Les États-Unis et l’Arabie saoudite ont mené le 28 juillet des frappes aériennes coordonnées contre des groupes armés alignés sur l’Iran en Irak, élargissant la guerre régionale après des attaques de drones répétées visant les infrastructures énergétiques saoudiennes et les forces américaines.
Le Commandement central américain (CENTCOM) a indiqué que l’opération avait visé des sites logistiques et des dépôts d’armes appartenant à des groupes qu’il accuse le Corps des gardiens de la révolution islamique iranien de diriger contre des cibles saoudiennes et américaines. L’Arabie saoudite a précisé que ces frappes faisaient suite à des attaques de drones lancées depuis le territoire irakien contre des installations pétrolières de la Province orientale et de Riyad.

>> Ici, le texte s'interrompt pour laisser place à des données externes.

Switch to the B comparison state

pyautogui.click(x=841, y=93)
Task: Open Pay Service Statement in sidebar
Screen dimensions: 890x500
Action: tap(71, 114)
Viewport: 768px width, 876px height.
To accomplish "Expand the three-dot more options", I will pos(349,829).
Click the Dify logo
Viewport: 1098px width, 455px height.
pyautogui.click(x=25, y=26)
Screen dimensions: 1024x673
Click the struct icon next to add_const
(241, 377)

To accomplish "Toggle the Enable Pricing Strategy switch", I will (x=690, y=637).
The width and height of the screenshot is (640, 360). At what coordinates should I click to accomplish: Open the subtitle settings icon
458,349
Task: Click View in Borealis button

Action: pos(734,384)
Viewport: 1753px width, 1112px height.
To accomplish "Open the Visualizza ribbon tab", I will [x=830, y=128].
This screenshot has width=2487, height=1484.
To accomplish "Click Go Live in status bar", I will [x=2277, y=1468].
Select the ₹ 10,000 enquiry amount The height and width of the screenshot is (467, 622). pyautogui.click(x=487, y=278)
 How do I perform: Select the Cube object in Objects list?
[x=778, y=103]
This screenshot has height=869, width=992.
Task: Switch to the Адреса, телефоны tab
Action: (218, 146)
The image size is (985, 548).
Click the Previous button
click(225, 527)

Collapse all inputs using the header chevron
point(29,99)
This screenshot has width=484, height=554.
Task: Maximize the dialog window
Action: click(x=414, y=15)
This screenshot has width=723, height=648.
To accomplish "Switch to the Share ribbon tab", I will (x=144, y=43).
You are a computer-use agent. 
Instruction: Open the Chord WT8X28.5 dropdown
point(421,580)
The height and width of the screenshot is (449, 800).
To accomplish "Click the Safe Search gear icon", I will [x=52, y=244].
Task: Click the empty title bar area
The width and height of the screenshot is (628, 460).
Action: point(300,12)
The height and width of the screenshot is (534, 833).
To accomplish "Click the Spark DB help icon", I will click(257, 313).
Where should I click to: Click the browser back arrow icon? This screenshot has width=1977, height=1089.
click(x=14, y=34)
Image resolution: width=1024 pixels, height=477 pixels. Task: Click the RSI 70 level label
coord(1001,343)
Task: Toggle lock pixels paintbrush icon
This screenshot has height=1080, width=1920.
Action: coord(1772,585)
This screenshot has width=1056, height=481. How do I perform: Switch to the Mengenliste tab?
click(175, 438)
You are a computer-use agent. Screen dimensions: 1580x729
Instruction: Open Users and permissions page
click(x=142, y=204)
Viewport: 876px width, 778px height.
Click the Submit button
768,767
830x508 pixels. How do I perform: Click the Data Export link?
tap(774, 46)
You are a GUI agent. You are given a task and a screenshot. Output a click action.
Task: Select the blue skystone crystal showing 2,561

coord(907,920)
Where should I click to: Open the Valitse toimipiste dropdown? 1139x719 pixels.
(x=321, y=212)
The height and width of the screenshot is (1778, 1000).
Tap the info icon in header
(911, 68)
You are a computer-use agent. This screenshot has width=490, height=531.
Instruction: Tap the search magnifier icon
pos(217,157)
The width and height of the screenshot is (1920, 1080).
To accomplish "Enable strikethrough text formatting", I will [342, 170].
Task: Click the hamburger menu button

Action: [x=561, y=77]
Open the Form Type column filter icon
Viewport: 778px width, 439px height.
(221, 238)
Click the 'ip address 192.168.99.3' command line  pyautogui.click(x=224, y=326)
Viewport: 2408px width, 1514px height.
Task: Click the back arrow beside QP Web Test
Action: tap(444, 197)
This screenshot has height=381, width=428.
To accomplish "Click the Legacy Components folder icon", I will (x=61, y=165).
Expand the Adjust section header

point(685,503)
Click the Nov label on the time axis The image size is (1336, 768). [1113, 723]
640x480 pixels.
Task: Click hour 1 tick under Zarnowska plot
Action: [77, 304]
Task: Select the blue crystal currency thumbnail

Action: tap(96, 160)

L’Iran a nié toute implication, tandis que la Résistance islamique en Irak, organisation faîtière regroupant des factions armées alignées sur l’Iran, a rejeté les accusations saoudiennes et menacé de représailles.
Cette opération marque un tournant significatif pour l’Arabie saoudite. Riyad s’est employée pendant des mois à intercepter des missiles et des drones iraniens visant son territoire, mais le fait de frapper des cibles à l’intérieur même de l’Irak fait basculer le royaume de la défense antiaérienne vers une action offensive directe contre des forces alignées sur l’Iran, au-delà de ses propres frontières.
Les Forces de mobilisation populaire (FMP) irakiennes ont indiqué que huit de leurs membres avaient été tués et quatre blessés dans ces frappes, selon Al Jazeera. Ces bilans n’ont pas été vérifiés de manière indépendante.
Ces frappes placent également Bagdad dans une position délicate. Les FMP font formellement partie de l’appareil de sécurité de l’État irakien, mais comprennent des factions puissantes étroitement alignées sur l’Iran. Le Premier ministre Ali al-Zaidi avait déjà ordonné une enquête sur les attaques de drones et affirmé que l’Irak ne permettrait pas que son territoire soit utilisé pour attaquer des États voisins.
L’intervention directe de l’Arabie saoudite accroît désormais le risque que des représailles menées par des milices ne transforment l’Irak en un champ de bataille plus durable, au sein de la guerre plus large opposant l’Iran.